One of the most visible shifts is the overwhelming presence of one landlord, who, building by building & block by block, is buying up our neighborhoods. Citi Apartments (or Skyline Realty or Trophy Properties– they’re all the same company) is working hard to “transform” the Tenderloin by evicting as many long-term tenants as possible and replacing them with short-term renters, professionals working short jobs downtown, and students.

Citi’s business model relies on evicting as many low-income, senior, long-term, and below-market rate tenants as possible, then jacking up the rent to well above market value (prices that appear even remotely competitive only because of their virtual monopoly on the local market). Often this means taking former residential units and turning them into beds for tourists, as with the Gaylord Hotel– a former SRO– and a 50+ unit building now advertised through CitiSuites, high-end short-term corporate rentals.

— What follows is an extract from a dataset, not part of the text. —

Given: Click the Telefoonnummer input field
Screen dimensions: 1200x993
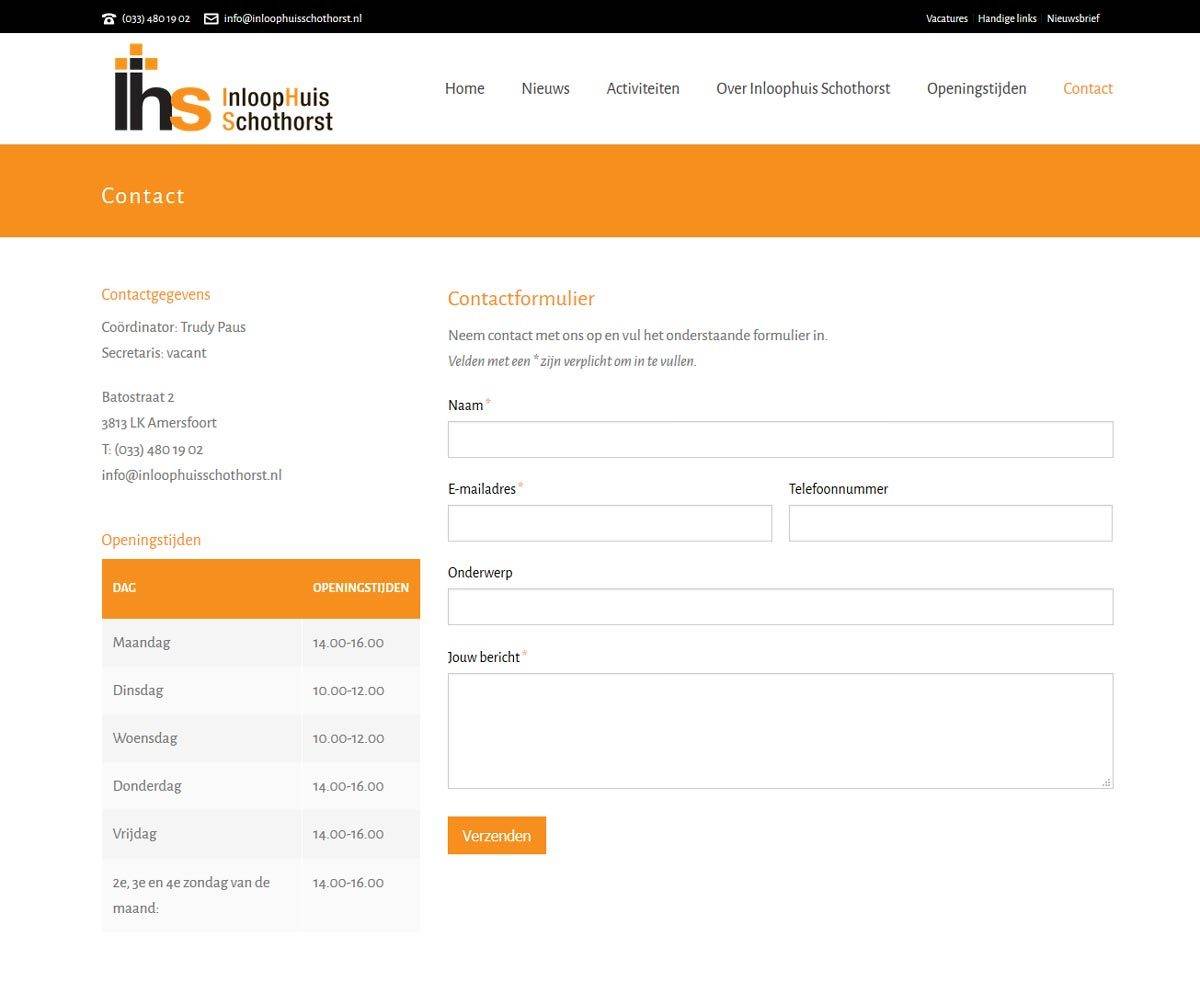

The result is a building that used to be filled with young hustlers trying to make it in the city, elderly queens with stories about San Francisco’s golden days, immigrant families, retired bus drivers and city workers who grew up just blocks away, single queers living with AIDS, now are half-empty or newly filled with young white straight professionals, art students, and people who are afraid of their neighbors. (Check out Joey Plaster’s Tenderloin oral histories project for some of these stories).

CitiSTOP is a coalition of tenant activists, from the Central City SRO Collaborative to the Tenant’s Union to St Peter’s, who condemn the corporate tactics of Citi Apartments and are fighting to build grassroots power among the residents of this city and to show all of San Francisco’s landlords that Citi Apartments’ gentrifying tactics don’t pay.

Queers NOT Condos Flyer

For the last couple of years, we have been excited to be part of the CitiSTOP campaign, doing the work of door-to-door outreach. Talking to our neighbors in Citi Apartments buildings in the Tenderloin, Mission, and Western Addition, we have started to build, together, a coalition of long-term central city residents, queers, activists, and angry Citi tenants who aren’t going to take it anymore.

Check out our website here. Get involved. Email us at citistop@gmail.com.

P.S. We’re winning!

Citi Apartments recently gave over 50 buildings back to the bank to avoid foreclosure, and now another bank is pushing to foreclose on 23 more. By staying in our apartments, working together, and speaking up about Citi’s behavior, we’ve torn the legs out from under Citi’s fragile business model. They’re seeing that they can’t make their profits on our backs— this is OUR city.